Por esta misma razón los acuerdos no son renovables, pues en caso de que el Gobernador decida volver a designar al mismo juez para otro periodo, el análisis de sus cualidades personales y políticas por parte de los senadores supone un juicio ex novo, que debe repetirse desde el principio, aunque la composición de la Cámara de Senadores sea idéntica.
Podemos presentar el mismo argumento desde un ángulo completamente diferente: el del juicio político de los artículos 104 a 107 de la Constitución provincial.
Cuando el Senado destituye a un responsable político, no lo hace por cuatro, por seis, por ocho o por doce años. Lo destituye, sin más. Con el acuerdo tendría que ocurrir exactamente lo mismo.

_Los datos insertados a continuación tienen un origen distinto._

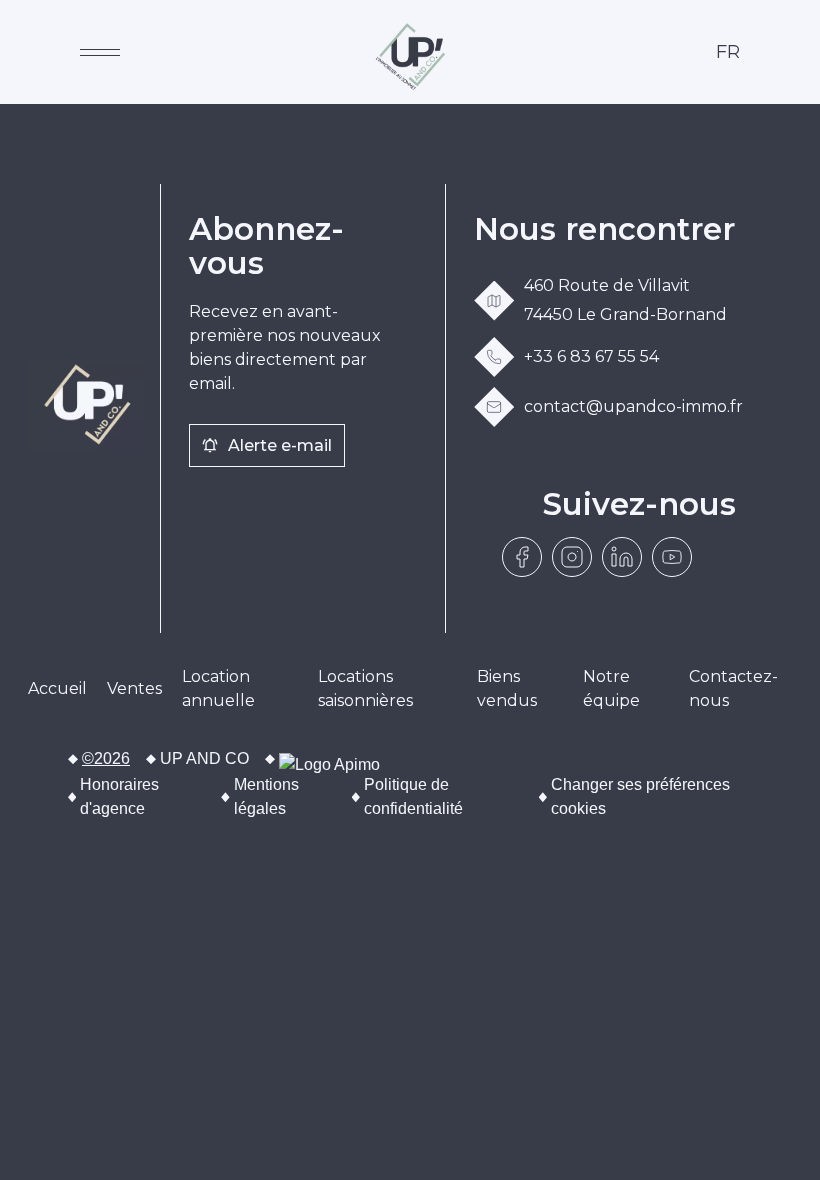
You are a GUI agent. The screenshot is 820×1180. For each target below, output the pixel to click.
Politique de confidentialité (413, 796)
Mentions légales (266, 796)
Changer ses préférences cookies (640, 796)
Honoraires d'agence (119, 796)
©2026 (106, 758)
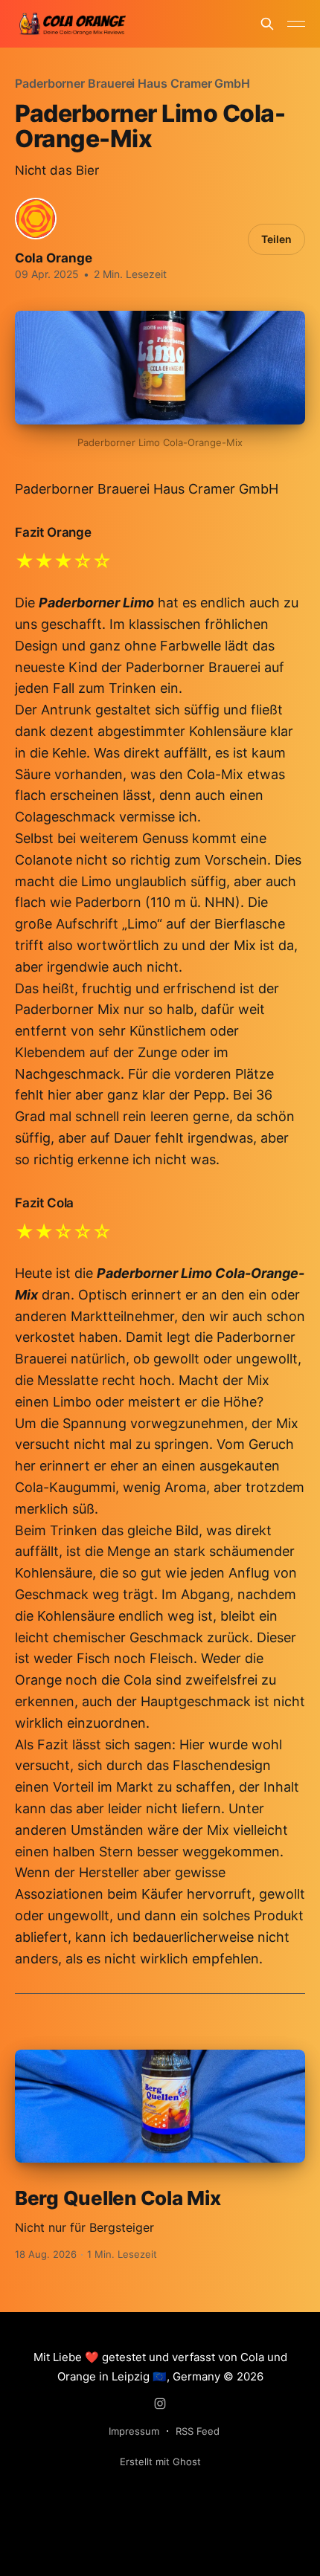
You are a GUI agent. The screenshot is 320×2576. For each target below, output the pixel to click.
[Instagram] (160, 2403)
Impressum (134, 2431)
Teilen (276, 239)
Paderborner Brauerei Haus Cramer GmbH (132, 83)
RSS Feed (198, 2431)
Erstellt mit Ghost (160, 2461)
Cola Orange (53, 258)
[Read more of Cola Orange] (36, 218)
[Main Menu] (296, 24)
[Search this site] (267, 24)
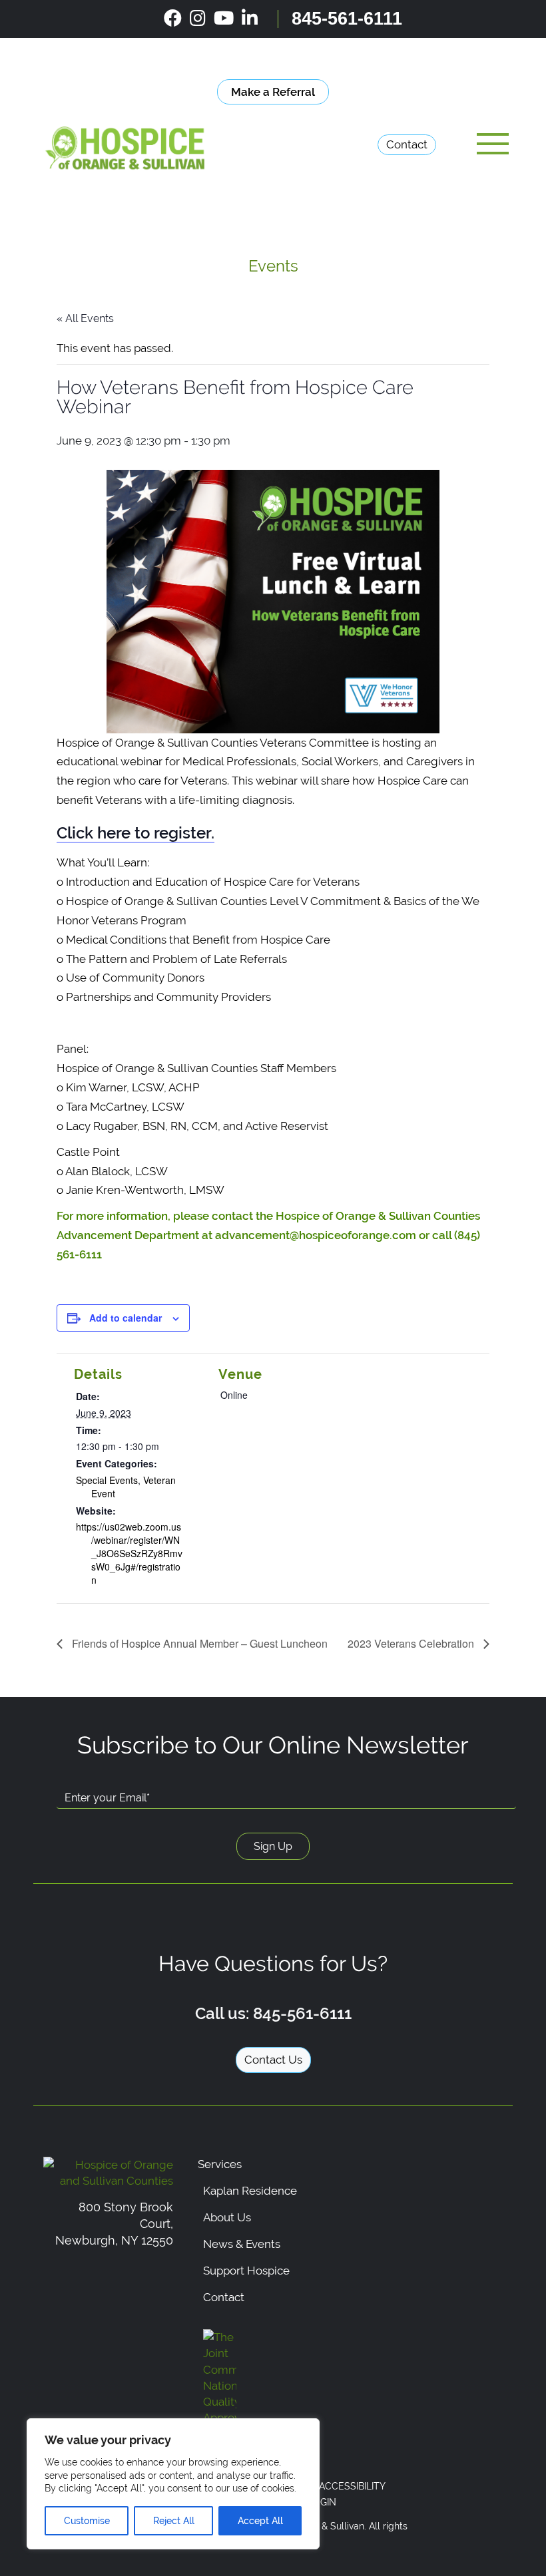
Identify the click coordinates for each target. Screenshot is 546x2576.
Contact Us (273, 2059)
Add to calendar (125, 1317)
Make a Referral (273, 91)
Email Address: (98, 1776)
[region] (173, 2483)
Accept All (260, 2520)
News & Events (241, 2244)
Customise (87, 2520)
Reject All (173, 2520)
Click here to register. (135, 833)
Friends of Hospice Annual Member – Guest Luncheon (198, 1643)
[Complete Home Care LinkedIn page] (250, 18)
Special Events (107, 1480)
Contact (406, 144)
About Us (227, 2217)
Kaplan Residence (250, 2190)
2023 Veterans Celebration (412, 1643)
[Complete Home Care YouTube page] (224, 18)
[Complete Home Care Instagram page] (198, 18)
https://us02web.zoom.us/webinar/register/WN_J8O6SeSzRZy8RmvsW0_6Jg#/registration (129, 1553)
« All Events (85, 318)
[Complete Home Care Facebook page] (173, 18)
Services (220, 2164)
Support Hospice (246, 2270)
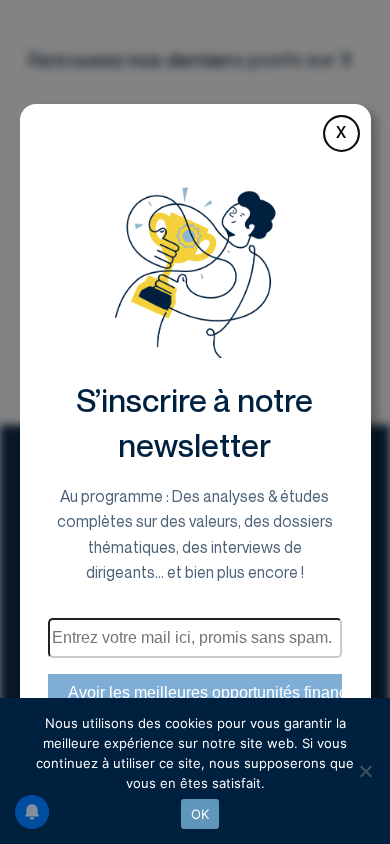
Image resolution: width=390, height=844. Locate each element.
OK (200, 814)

Y en lo que respecta a la renovación, es lógico suponer que si el Senado ha juzgado y destituido una vez a un funcionario sujeto a juicio político y si por esas excentricidades que son tan propias de la política lugareña tiene ocasión de volver a hacerlo en el futuro, no podrá decir entonces: «lo destituyo ahora porque ya lo he destituido antes» o «le renuevo la destitución». En cualquier caso tendrá que destituirlo por incumplimientos sobrevenidos a su primera destitución. Lo mismo sucede con los acuerdos.
Conclusiones
En suma, que los senadores no dan acuerdos temporales sino que dan acuerdos, sin más. Y que cuando los dan solo cumplen un trámite, sin cuyo agotamiento mediante un procedimiento regular, la designación de un cargo público mediante decreto deviene nula. En cuanto a la formalización de la designación, el elemento auténticamente constitutivo es la voluntad del Gobernador de la Provincia, expresada a través de los instrumentos normativos que la Constitución le reconoce, aunque el plazo del mandato es una cuestión reservada a la Constitución.Y por serlo, es susceptible de ser modificado por una asamblea soberana o, como en el caso al que nos enfrentamos, manipulado por un tribunal especial con ínfulas de infalibilidad sacerdotal. Conviene tenerlo claro.